Give back only the lines from the one with "Click highlighted 15:30" through the last line of the data, exactly as they appear.

+++ Material supplied

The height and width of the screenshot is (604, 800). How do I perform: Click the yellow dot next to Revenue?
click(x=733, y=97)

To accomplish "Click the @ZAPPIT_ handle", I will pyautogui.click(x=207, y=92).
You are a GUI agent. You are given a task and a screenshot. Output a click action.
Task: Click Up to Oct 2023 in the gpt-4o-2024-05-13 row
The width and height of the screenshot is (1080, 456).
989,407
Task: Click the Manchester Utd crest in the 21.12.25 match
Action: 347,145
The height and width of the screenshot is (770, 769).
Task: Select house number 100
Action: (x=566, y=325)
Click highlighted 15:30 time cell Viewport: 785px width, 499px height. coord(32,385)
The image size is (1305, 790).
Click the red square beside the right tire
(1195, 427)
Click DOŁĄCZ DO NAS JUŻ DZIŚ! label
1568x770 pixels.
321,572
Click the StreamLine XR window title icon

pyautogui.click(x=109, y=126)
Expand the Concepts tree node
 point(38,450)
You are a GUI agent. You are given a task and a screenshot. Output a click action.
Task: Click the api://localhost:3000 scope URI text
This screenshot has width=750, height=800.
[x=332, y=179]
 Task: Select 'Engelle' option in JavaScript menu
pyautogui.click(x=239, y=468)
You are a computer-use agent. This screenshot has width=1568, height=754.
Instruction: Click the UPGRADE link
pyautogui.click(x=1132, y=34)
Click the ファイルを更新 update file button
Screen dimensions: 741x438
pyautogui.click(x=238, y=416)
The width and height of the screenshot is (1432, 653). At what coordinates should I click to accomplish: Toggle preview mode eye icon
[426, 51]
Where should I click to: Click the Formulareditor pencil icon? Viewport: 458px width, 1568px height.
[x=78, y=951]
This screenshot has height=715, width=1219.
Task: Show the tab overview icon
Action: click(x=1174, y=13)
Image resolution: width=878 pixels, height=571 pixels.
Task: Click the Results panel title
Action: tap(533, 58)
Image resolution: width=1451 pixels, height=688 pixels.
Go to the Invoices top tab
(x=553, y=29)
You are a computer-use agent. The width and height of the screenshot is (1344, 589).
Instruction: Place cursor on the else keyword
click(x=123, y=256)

++++++

- **Answer for the task**:
Click highlighted 15:30 time cell Viewport: 785px width, 499px height. coord(32,385)
The image size is (1305, 790).
Click the red square beside the right tire
(1195, 427)
Click DOŁĄCZ DO NAS JUŻ DZIŚ! label
1568x770 pixels.
321,572
Click the StreamLine XR window title icon

pyautogui.click(x=109, y=126)
Expand the Concepts tree node
 point(38,450)
You are a GUI agent. You are given a task and a screenshot. Output a click action.
Task: Click the api://localhost:3000 scope URI text
This screenshot has width=750, height=800.
[x=332, y=179]
 Task: Select 'Engelle' option in JavaScript menu
pyautogui.click(x=239, y=468)
You are a computer-use agent. This screenshot has width=1568, height=754.
Instruction: Click the UPGRADE link
pyautogui.click(x=1132, y=34)
Click the ファイルを更新 update file button
Screen dimensions: 741x438
pyautogui.click(x=238, y=416)
The width and height of the screenshot is (1432, 653). At what coordinates should I click to accomplish: Toggle preview mode eye icon
[426, 51]
Where should I click to: Click the Formulareditor pencil icon? Viewport: 458px width, 1568px height.
[x=78, y=951]
This screenshot has height=715, width=1219.
Task: Show the tab overview icon
Action: click(x=1174, y=13)
Image resolution: width=878 pixels, height=571 pixels.
Task: Click the Results panel title
Action: tap(533, 58)
Image resolution: width=1451 pixels, height=688 pixels.
Go to the Invoices top tab
(x=553, y=29)
You are a computer-use agent. The width and height of the screenshot is (1344, 589).
Instruction: Place cursor on the else keyword
click(x=123, y=256)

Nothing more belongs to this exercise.